What can machine learning tell us?

Machine learning has emerged as the ideal tool for exploiting the opportunities hidden in big data, as traditional methods are not well suited for rooting out the full value hidden in data lakes. It’s especially useful when the volume of data is too large for comprehensive analysis, and the range of potential linkages and relationships between disparate data sources are too great for humans to process, test all hypotheses and extract the intelligence it contains.  Machine learning shines when we reach the limitations of human-scale thinking and analysis.

While machine learning can deliver many benefits for security practitioners, it is not the panacea that it is sometimes purported to be. Let’s consider what we can expect from applying machine learning to advanced security analytics. The following use cases have been anonymized to protect the privacy of the organizations involved. 

Too much access

Applying machine learning and security analytics to directory, identity, access and activity data can reveal access outliers and excess access in user accounts that have been over-provisioned. The findings can be eye openers. A large financial organization was able to reduce account privileges and entitlements by 83% over a nine month period based on the visibility into users’ access and actions achieved with machine learning. In another example, a manufacturing firm was able to achieve an 89% reduction to account privileges and entitlements. Access is often managed with a CIO perspective to enable access, while CISOs view compromise and misuse of access as a risk to the organization. This often creates a divide between the CIO and CISO camps on this issue, also known as the one-hundred foot wall between identity and security.

Hidden privileged access

Monitoring administrators with the keys to the kingdom is another popular use case for machine learning since it can drill down past the account level into privileged entitlements to uncover unexpected results. A healthcare insurance company uncovered that 70% of privileged access entitlements in user accounts within its environments were unknown/undocumented. This visibility achieved from machine learning enabled them to monitor newly found high access privileges for individuals. The lesson is that entitlements define privileged access, not the account. Replacing legacy methods of tracking privileged access at the account level machine learning provides advanced visibility into privileged access and activity at the entitlement level. 

Leveraging user context beyond a SOC

With so many users and activity, it’s manually unfeasible to monitor individual accounts for security incidents. Machine learning can routinely comb through millions of access and activity logs to identify anomalous behavior and high risk individuals. One company discovered that a highly privileged account had been compromised for three and a half years after anomalous behavior was exposed after a weekly self audit risk report was instituted using machine learning and shared with employees for their review and feedback. The employee whose account had been compromised reviewed the self audit risk report with personal context that was unavailable to security operation center (SOC) personnel. In this particular case, the employee noticed the account was being used on a PTO day, which is a clear sign of a shadow account login. Context is important for machine learning and is often found outside security teams among employees, partners and customers.   

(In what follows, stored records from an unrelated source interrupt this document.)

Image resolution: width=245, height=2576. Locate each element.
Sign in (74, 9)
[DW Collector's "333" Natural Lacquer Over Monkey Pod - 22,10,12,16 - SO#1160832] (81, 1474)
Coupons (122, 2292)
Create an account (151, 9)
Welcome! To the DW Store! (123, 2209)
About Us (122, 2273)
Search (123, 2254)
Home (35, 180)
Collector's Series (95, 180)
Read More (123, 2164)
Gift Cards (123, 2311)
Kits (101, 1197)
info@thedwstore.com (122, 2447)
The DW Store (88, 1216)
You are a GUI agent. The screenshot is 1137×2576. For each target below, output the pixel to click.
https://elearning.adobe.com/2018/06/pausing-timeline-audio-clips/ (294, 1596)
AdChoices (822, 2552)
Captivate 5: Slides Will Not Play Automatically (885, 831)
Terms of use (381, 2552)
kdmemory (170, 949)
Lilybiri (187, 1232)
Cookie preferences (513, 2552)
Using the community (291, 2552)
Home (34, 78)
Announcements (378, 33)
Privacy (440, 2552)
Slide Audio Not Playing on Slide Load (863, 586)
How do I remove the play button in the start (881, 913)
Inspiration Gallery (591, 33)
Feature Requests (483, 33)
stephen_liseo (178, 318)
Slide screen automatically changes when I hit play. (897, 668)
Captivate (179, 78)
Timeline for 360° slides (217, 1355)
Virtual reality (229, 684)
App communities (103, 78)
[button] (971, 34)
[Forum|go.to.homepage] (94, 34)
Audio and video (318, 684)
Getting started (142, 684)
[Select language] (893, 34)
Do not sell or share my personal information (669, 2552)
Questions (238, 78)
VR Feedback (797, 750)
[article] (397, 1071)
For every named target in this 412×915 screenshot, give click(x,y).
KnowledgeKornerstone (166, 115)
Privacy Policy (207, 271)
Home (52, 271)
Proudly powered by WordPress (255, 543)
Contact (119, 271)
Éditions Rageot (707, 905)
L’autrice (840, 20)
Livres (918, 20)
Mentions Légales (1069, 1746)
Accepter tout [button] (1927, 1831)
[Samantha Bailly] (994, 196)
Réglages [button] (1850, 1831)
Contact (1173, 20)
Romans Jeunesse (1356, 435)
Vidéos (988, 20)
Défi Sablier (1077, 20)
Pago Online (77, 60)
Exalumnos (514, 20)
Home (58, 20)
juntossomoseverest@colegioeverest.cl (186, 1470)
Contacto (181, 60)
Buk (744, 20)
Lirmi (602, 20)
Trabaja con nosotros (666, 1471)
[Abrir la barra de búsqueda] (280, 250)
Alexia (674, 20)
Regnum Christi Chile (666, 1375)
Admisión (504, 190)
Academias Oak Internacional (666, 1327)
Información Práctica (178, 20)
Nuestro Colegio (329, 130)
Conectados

Hybrid cloud/data center risks

Hybrid environments that blend cloud and on-premises infrastructures inevitably create security blind spots. One company used machine learning on data sources from on-premise and cloud sources to identify risky activity. They discovered confidential data was being accessed and downloaded from the cloud by authorized users, only to then be shared with unauthorized users via both on-premise file shares and cloud file sharing apps. Machine learning can show new and high risk uses of access and activity in hybrid environments where data access and flows are unexpected. This becomes increasingly important as environments become more fragmented with users, apps and data.

Departing user

Running a proof of concept using new technologies such as machine learning is always interesting. For example, you don’t typically expect to see a security team member flagged with one of the highest risk scores during the project! Occasionally, the most trusted users in an environment can be the  biggest security policy violators since they sometimes operate under the assumption that they are not subject to the security controls they are responsible for enforcing. In one case, a user began performing unusual activity on external employment websites 20 days before the PoC. Since machine learning models are not based on rules, they can discover anomalies regardless of the security clearance and privileges associated with the user account.

Good apps behaving badly

SaaS applications like Microsoft Office 365, Google Apps, etc. are now commonplace in most enterprise environments. Detecting when the execution space of these known good applications has been hijacked and unrecognizable executables are communicating with external IP addresses or unauthorized/ unknown domains is manually difficult. Machine learning can provide visibility into these suspicious activities for immediate investigation.

These use cases all share a common thread: Machine learning picks up where human analysis of large security data sets, events and activity leaves off. By shining a light on what SOC teams cannot discern through manual inspection, machine learning makes it possible to isolate high risk behaviors that require the attention and investigation by security analysts.